Content Filtering
Content filtering enables the operator to deny the transit of web pages that contain textual media that matches filters specified by the operator.
The content filtering mechanism allows the operator to specify independent content filtering policies for different groups. The intention is to allow the operator to generate direct revenue from the application of filtering or for enabling unfettered Internet access.
For example, residential customers may be offered a porn blocking premium service while business customers receive unfettered access. The converse may also be useful where advertising supported hotspot access is restricted from accessing all known objectionable content and a paid upgrade enables unfettered access to the Internet.
In order for content filtering to operate, the rXg must have access to the web page that the end-user requests. This is accomplished by enabling the transparency web proxy which intercepts end-user HTTP requests. If locally cached copies of the content are expired or out of date, a new copy is requested from the server. The rXg content filtering mechanism then operates on the local copy of the end-user requested web page. If the requested web page does not match the profile configured by the operator, an HTTP response containing the requested page is then transferred to the end-user.
Content Not Permitted
When an end-user attempts to access prohibited content, they are redirected to /content_filter
view of the captive portal. By default, this view displays a denied graphic along with the desired URL, the reason for the denial and the categories that were matched. This view of the portal may be customized to any format that the operator desires.
The /content_filter
view of the portal is an integral part of revenue generation through content filtering. For example, if the content filter is being applied to limit access for to end-users in an advertising supported group, the /content_filter
view should be customized to advertise the availability of unfettered access for a fee. If the content filter is enabled as part of a threat management package, affiliate program links to security software downloads (e.g., McAfee, Norton, etc.) would be appropriate.
Content Filters
The content filters scaffold presents the fields necessary to configure the rXg policy enforcement engine to deny access to HTTP responses containing operator specified classes of content.
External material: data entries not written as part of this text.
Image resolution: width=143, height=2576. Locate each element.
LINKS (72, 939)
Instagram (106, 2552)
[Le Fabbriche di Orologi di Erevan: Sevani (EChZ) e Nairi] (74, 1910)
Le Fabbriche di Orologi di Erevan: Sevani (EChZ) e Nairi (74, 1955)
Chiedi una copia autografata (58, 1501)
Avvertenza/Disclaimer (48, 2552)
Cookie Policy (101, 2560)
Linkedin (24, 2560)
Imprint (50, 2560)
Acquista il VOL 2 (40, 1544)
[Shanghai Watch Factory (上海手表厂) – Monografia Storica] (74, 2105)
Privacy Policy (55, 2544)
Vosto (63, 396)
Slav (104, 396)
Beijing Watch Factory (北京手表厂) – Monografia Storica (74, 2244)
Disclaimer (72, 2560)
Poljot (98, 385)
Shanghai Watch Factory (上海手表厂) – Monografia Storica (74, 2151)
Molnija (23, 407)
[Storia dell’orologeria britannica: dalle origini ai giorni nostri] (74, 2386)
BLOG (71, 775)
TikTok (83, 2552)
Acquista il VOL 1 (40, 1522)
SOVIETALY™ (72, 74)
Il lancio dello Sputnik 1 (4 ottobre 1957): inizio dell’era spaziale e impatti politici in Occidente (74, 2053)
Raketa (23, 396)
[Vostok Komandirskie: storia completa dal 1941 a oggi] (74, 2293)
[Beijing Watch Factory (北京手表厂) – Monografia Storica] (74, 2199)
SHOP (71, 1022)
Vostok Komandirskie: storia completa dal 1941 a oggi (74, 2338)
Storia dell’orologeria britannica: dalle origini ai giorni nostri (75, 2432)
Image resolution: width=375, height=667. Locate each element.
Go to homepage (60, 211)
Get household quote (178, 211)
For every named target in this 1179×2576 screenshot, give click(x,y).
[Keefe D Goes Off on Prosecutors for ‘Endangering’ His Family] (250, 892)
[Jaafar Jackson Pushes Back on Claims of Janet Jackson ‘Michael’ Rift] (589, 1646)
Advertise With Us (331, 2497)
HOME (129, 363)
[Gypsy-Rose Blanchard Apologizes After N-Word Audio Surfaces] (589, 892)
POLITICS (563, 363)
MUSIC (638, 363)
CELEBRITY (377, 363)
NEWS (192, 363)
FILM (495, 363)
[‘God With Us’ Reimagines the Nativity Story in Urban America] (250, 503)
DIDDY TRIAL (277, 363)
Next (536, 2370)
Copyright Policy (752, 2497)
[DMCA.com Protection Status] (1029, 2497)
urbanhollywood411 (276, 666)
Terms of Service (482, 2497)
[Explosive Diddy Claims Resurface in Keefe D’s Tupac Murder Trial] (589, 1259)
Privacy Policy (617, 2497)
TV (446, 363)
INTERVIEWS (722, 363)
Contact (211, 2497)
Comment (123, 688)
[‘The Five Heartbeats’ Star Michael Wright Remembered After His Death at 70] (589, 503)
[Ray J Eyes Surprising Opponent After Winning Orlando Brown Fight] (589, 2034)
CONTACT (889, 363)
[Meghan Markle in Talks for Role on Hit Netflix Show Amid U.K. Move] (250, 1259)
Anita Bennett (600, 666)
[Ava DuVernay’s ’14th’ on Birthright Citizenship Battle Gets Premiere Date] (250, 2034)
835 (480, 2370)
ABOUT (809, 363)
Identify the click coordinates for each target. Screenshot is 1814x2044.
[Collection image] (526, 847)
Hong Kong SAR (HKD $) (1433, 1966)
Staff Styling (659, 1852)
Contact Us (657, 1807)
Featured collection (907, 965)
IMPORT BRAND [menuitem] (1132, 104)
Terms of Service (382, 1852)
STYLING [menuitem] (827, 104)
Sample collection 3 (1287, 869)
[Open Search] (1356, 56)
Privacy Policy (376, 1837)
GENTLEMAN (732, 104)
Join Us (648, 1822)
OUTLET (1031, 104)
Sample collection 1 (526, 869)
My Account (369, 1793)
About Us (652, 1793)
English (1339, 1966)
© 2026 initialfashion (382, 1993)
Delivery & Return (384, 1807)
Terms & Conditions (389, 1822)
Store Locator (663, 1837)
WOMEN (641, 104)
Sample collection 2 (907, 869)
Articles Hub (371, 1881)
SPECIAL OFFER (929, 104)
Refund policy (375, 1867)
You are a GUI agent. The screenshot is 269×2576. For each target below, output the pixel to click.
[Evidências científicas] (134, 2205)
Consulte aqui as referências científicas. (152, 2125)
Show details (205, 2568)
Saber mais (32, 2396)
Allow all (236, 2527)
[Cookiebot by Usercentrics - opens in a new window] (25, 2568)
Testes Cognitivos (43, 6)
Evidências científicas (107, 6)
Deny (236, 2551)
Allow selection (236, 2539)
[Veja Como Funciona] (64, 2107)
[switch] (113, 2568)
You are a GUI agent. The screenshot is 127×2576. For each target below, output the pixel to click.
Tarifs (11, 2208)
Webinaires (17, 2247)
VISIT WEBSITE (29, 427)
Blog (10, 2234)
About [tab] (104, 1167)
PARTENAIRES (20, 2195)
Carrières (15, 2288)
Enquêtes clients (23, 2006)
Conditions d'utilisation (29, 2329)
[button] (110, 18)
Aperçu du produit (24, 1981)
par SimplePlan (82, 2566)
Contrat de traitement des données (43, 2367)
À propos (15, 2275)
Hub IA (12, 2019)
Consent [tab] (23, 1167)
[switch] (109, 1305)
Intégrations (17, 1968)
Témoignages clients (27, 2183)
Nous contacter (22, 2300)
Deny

The name field is an arbitrary string descriptor used only for administrative identification. Choose a name that reflects the purpose of the record. This field has no bearing on the configuration or settings determined by this scaffold.
The note field is a place for the administrator to enter a comment. This field is purely informational and has no bearing on the configuration settings.
The filtering section configures the global behavior and filtering sources for this content filter.
The lists and remote lists fields specify the lists of URLs and domains that will be pass or denied in this content filter. The lists and remote lists are configured using the scaffolds below.
The blanket block checkbox is used to place the content filter into whitelist mode. All web pages except those specified in the whitelists are denied when this mode is enabled.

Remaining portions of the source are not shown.